__Reading passage__
━━━━━━

A bipartisan duo of Texas U.S. representatives on July 20 filed a bill proposing government grants worth four months of certain operating expenses to bolster small businesses impacted by the COVID-19 response.
Unlike the popular Paycheck Protection Program’s forgiven loans, House Resolution 7671, the “Small Business Comeback Act,” essentially treats its payouts of up to $50 million as a gift. There’s no interest or maturity date involved.
The bill sponsored by U.S. Rep Filemon Vela, D-Texas, and Lance Gooden, R-Texas, establishes a program intended to act like the 9/11 Victims Compensation Fund. A special administrator appointed by the treasury secretary would set up the system and dispense the funds quickly. The president would nominate and the Senate approve an inspector general to keep tabs on the administrator, and congressional leaders would also appoint a five-member oversight board to keep an eye on everything.
Businesses could request the lesser of four months of operating expenses or $50 million, with the caveat that the monthly payments can be adjusted “to take into account increases or decreases in such applicant’s revenue over the previous month.” For example, if auto crashes pick up and your body shop posts higher sales, the government would cut you a smaller check the next month.
“Small businesses in the 34th District of Texas and across the nation are struggling to keep their doors open,” Vela said in a statement July 20. “This bill seeks to fill the gaps of previous legislation by providing immediate relief in the form of flexible grants to establishments in need. As the uncertainty of this public health crisis continues to grow, I remain committed to ensuring businesses in my community and across the nation have access to the resources they need to see it through these difficult times, the Small Business Comeback Act helps accomplish that.”
Within six months of the end of a covered period, the business reports its operating costs and revenue to the special administrator and must pay back any “excess recovery compensation” in what’s called a “final netting.”
Companies can spend the money on payroll, health benefits, insurance premiums, mortgage interest, rent, utilities, disaster loan payments, PPP loan payments, interest on any debt before March 1 — and federal, state and local taxes.
“This legislation will deliver a massive win for small businesses, workers, and consumers all across America. It improves upon the framework used in the Paycheck Protection Program because it is designed to provide freedom and flexibility to the businesses who were harmed by mandated closures,” Gooden said in a statement July 20. “We wanted to reduce restrictions on how they could use the money. We’re not helping anyone if we cover them in red tape and new regulations just as they’re trying to get back on their feet. With this legislation, we can take a strong step toward seeing our economy through one of the greatest challenges it’s faced in a century.”

━━━━━━

__Listed records__

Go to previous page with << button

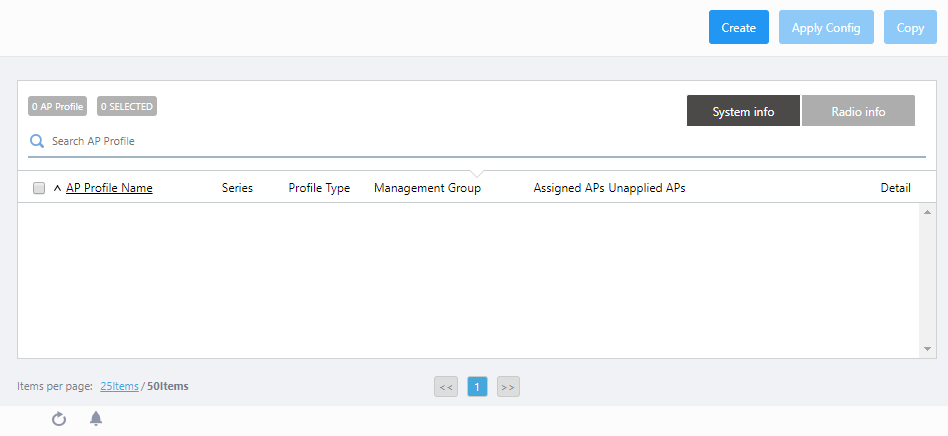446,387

━━━━━━

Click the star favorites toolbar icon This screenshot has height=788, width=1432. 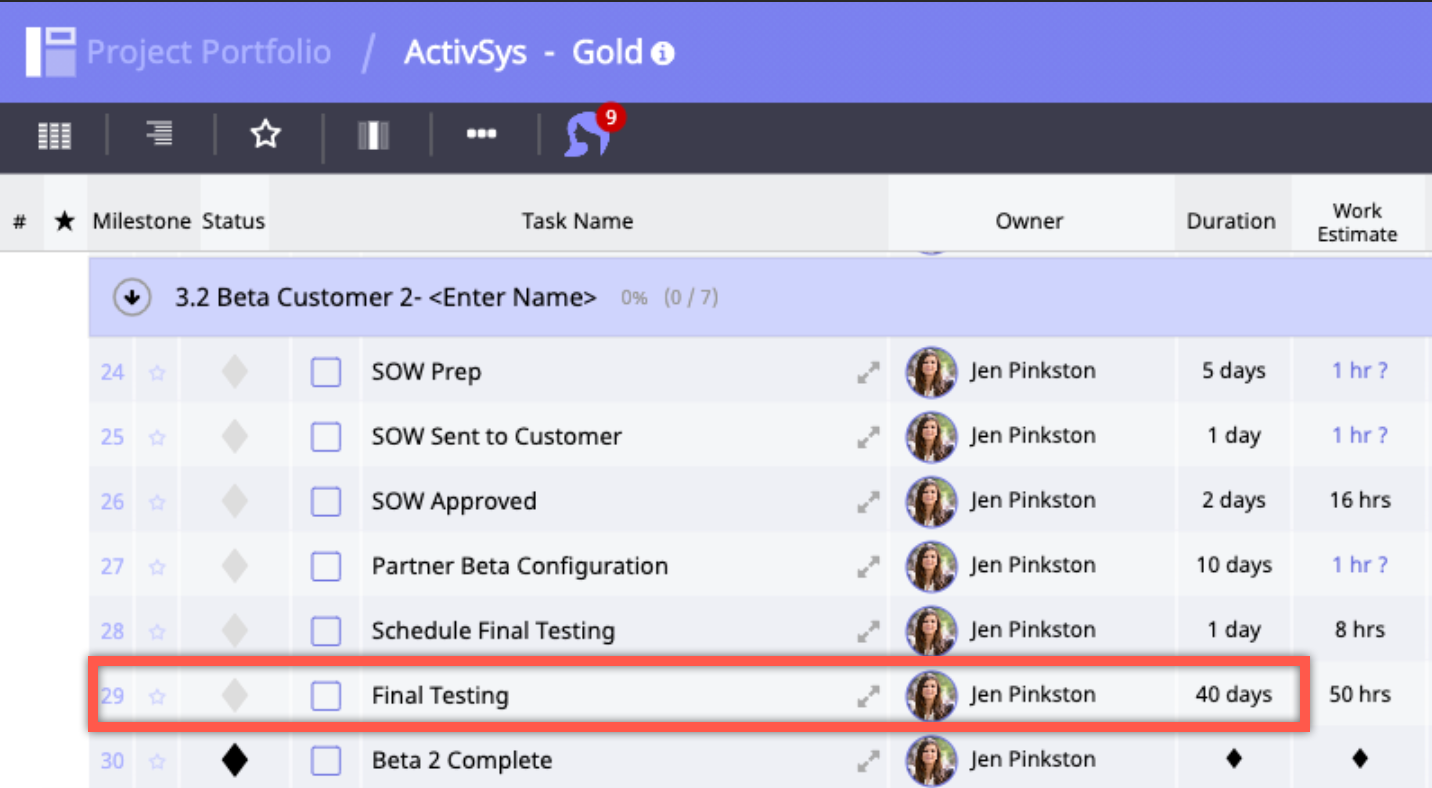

━━━━━━

__What is required__
Reproduce word for word the passage of the Small Business Comeback Act article above, from "The bill sponsored" to "the next month.".

__Task response__
The bill sponsored by U.S. Rep Filemon Vela, D-Texas, and Lance Gooden, R-Texas, establishes a program intended to act like the 9/11 Victims Compensation Fund. A special administrator appointed by the treasury secretary would set up the system and dispense the funds quickly. The president would nominate and the Senate approve an inspector general to keep tabs on the administrator, and congressional leaders would also appoint a five-member oversight board to keep an eye on everything.
Businesses could request the lesser of four months of operating expenses or $50 million, with the caveat that the monthly payments can be adjusted “to take into account increases or decreases in such applicant’s revenue over the previous month.” For example, if auto crashes pick up and your body shop posts higher sales, the government would cut you a smaller check the next month.